───── Passage

Wednesday, September 30, 2009

Samoan Tsunami First Live Test of HMNZS Canterbury

The devastating earthquake and tsunami which struck Samoa yesterday is a regional tragedy which will test the ability of our defence/civil defence services' capability to respond.

The civil defence and emergency management response to the tsunami threat to New Zealand yesterday was not particularly impressive. While a warning was given which allowed mariners to secure their craft the public response was somewhat apathetic.

With a local threat over the immediate question has become what can New Zealand do to help Samoa - a nation which for many New Zealanders is still "home".

The Airforce has, as usual dispatched a Hercules with medical supplies. This is a good start but while some bandies may be useful, a helicopter and heavy equipment would be a lot more useful.

This is where the HMNZS Canterbury was meant to come into her own. Ironically Canterbury brought four Iroquois helicopters home from Samoa earlier in August following exercise Tropic Astra as part of a tour of the region which ended September 8. The question now is can she re-embark those helicopters and get to Samoa while they are still needed ?

This is not an entirely fair question. The real problem with Canterbury is not Canterbury herself but that the Navy has only one of her. With only one such ship its not surprising she may not always be available for emergency missions at short notice. On the other hand who's fault is that?

The hypothetical force proposed in my Review would easily respond to the Samoan situation. Its assets include:

  1. Long range operations jets, which would get the bandies and medical teams in place faster
  2. Long range heavy transport aircraft, for urgent heavy equipment
  3. A Pacific Aid vessel always in the Pacific (with one at home)
  4. Two long range landing craft for heavy construction equipment
  5. and if necessary helicopters capable of self-deployment even over these vast distances

While the hypothetical force has some heavy construction equipment this is limited to a small emergency team because it is generally easier to rent civilian equipment already on hand.

──────────

- About this task -
Transcribe the passage about the Samoan tsunami between "The devastating earthquake" and "was somewhat apathetic.", inclusive. The rows that come next have no connection to the passage.

───── Listed entries

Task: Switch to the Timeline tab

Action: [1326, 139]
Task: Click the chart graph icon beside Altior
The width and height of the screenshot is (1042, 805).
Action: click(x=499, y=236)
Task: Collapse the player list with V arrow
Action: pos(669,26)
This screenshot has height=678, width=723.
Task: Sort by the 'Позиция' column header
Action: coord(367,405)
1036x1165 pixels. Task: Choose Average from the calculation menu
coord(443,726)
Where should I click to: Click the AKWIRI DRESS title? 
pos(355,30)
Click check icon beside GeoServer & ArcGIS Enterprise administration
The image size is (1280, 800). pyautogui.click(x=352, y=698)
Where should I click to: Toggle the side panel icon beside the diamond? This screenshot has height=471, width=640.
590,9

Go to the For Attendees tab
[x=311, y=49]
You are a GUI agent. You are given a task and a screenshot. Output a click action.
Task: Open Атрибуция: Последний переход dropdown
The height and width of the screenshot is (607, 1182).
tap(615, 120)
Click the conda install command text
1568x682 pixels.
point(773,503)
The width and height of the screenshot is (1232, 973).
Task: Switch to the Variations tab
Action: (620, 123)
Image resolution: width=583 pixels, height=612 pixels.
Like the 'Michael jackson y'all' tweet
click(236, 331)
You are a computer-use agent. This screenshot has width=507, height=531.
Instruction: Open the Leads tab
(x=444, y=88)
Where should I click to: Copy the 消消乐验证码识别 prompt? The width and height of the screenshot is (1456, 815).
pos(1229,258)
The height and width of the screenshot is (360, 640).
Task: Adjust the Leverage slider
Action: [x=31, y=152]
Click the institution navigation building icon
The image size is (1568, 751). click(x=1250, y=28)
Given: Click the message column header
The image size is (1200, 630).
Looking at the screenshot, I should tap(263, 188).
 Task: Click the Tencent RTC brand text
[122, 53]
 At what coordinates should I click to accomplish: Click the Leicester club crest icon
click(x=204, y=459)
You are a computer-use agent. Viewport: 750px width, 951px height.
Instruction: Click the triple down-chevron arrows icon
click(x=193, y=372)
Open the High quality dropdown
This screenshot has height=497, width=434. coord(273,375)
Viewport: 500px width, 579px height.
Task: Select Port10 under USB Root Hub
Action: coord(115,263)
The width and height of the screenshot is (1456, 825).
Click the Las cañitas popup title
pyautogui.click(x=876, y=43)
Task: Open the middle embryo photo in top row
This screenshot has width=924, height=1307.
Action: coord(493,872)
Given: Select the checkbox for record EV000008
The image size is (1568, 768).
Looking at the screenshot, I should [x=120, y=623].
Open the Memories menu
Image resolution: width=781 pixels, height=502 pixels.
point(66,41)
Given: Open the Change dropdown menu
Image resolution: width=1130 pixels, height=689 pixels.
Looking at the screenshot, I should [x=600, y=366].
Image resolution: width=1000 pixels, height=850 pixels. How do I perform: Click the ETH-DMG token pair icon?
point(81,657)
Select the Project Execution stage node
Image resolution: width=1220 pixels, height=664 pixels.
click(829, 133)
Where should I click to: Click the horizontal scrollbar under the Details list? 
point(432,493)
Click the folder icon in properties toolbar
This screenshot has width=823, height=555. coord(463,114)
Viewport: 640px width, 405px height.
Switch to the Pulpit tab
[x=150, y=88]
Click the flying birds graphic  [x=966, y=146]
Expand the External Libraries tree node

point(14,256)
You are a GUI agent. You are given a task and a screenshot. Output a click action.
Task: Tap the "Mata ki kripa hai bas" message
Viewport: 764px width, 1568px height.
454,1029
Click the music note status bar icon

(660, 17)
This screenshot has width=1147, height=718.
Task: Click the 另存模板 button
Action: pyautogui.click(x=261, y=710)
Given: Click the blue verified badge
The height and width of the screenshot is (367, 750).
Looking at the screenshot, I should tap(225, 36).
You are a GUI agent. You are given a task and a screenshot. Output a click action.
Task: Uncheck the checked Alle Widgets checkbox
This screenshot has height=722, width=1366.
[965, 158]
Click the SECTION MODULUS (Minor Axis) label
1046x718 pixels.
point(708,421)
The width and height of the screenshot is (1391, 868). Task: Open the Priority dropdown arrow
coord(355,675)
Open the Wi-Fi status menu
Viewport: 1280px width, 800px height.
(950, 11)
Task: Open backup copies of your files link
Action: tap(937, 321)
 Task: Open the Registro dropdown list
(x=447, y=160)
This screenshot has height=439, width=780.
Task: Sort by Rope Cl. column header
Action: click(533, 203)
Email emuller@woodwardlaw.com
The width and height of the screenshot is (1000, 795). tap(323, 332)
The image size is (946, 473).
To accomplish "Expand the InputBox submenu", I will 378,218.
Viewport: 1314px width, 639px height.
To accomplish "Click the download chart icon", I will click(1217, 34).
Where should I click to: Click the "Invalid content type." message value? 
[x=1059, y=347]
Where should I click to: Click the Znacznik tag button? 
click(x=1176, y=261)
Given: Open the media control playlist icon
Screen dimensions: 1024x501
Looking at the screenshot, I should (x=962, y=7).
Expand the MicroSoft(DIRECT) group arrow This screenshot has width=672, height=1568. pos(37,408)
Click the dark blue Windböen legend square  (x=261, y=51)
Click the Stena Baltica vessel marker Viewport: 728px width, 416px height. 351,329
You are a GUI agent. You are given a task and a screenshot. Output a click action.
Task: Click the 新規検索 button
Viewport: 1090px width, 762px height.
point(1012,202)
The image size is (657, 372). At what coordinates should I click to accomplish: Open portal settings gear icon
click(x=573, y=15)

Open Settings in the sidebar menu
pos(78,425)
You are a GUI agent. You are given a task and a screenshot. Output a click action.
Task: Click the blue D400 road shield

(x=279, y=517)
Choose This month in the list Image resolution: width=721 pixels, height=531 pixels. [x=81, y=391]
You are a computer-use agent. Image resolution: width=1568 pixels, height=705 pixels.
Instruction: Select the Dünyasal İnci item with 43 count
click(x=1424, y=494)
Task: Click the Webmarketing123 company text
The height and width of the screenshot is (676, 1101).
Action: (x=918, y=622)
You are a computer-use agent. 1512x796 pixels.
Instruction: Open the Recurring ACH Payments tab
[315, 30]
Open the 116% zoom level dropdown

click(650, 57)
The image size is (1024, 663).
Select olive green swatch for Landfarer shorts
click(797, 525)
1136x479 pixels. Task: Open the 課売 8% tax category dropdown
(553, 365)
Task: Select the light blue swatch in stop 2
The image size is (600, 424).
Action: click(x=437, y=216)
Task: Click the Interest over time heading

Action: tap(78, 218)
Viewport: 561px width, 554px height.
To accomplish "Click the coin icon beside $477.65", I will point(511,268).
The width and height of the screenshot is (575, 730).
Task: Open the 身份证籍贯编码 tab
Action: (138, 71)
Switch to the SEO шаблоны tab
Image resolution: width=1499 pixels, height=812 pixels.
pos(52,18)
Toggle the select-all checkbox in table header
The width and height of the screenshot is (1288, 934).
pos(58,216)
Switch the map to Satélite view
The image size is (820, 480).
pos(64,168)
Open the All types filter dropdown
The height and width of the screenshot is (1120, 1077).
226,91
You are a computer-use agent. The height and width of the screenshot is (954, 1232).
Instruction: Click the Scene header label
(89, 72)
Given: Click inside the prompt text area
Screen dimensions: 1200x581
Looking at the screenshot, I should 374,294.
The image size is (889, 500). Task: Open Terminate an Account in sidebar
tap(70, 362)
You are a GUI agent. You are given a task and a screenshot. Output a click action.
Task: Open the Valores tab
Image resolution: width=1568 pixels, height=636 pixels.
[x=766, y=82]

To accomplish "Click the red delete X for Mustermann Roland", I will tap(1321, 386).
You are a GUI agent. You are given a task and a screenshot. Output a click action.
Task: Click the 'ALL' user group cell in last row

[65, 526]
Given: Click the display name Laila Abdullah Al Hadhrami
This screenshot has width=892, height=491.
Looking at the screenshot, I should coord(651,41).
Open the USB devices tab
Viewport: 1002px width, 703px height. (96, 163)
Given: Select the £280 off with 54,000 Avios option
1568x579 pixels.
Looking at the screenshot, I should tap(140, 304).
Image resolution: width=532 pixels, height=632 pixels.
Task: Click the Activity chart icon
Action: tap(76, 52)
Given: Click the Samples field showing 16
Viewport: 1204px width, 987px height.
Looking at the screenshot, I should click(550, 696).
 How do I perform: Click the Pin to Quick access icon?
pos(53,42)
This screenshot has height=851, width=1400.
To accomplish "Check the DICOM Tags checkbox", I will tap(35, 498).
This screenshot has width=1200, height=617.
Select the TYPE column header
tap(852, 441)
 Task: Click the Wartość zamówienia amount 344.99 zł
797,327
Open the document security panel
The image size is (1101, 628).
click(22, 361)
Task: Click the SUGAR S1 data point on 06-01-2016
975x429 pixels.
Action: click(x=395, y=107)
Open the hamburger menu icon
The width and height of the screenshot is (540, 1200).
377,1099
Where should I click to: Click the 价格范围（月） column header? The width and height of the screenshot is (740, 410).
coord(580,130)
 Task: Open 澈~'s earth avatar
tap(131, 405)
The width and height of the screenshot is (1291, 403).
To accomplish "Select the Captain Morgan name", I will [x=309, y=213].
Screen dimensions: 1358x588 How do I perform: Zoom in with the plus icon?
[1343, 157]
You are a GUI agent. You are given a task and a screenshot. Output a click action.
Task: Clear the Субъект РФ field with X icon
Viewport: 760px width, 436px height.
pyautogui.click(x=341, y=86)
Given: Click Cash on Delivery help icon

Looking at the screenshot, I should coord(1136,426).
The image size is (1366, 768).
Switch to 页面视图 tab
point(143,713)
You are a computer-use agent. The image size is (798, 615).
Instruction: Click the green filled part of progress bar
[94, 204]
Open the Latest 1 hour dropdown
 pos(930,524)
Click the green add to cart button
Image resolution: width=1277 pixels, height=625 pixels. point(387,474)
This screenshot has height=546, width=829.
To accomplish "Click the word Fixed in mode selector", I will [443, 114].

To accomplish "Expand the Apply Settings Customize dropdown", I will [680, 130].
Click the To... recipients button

──────────

- Response to this exercise -
The devastating earthquake and tsunami which struck Samoa yesterday is a regional tragedy which will test the ability of our defence/civil defence services' capability to respond.

The civil defence and emergency management response to the tsunami threat to New Zealand yesterday was not particularly impressive. While a warning was given which allowed mariners to secure their craft the public response was somewhat apathetic.